Impute Incomplete Finite Filters
Arguments
- x
a
finite_filters()
object.- n
integer specifying the number of imputed periods. By default all the missing moving averages are imputed.
- nperiod
integer specifying how to imput missing date.
nperiod = 1
means imputation using last filtered data (1 period backward),nperiod = 12
with monthly data means imputation using last year filtered data, etc.- backward, forward
boolean indicating if the imputation should be done backward (on left filters), forward (on right filters).
Details
When combining finite filters and a moving average, the first and/or the last points cannot be computed.

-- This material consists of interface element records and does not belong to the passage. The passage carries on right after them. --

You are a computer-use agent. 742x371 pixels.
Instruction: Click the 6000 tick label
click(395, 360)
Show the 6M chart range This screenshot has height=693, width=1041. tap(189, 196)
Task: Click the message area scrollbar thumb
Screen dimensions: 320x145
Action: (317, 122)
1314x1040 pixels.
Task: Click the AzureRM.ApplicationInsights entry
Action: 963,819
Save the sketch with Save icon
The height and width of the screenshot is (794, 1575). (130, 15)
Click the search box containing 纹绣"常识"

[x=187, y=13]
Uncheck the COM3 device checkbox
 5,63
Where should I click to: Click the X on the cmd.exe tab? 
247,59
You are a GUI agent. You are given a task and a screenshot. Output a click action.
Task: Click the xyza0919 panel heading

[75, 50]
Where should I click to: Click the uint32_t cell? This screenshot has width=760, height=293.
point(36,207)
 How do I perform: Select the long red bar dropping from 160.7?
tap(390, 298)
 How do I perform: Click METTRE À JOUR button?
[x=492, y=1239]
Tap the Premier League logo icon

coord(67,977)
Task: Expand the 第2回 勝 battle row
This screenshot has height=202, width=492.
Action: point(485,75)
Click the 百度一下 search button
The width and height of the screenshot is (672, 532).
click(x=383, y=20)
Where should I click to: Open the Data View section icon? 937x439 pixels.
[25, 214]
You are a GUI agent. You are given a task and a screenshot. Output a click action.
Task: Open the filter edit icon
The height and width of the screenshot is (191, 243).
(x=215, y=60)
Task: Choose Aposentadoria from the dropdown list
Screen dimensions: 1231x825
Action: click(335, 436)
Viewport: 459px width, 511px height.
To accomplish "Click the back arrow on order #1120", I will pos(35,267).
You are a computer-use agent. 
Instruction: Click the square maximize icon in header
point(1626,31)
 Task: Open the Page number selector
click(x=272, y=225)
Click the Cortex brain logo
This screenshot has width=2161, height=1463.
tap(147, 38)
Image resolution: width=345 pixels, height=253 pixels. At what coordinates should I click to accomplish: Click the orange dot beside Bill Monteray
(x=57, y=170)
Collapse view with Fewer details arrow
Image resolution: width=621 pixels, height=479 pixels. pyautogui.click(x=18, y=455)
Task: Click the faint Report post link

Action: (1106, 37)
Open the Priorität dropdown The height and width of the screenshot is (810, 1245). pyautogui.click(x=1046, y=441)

For example, using the M2X12 moving average, that is to say the symmetric moving average with coefficients $$ \theta = \frac{1}{24}B^{6} + \frac{1}{12}B^{5}+\dots+\frac{1}{12}B^{-5}+\frac{1}{24}B^{-6}, $$ the first and last 6 points cannot be computed.
impute_last_obs()
allows to impute the first/last points using the nperiod
previous filtered data. With nperiod = 1
, the last filtered data is used for the imputation, with nperiod = 12
and monthly data, the last year filtered data is used for the imputation, etc.
Examples
y <- window(retailsa$AllOtherGenMerchandiseStores, start = 2008)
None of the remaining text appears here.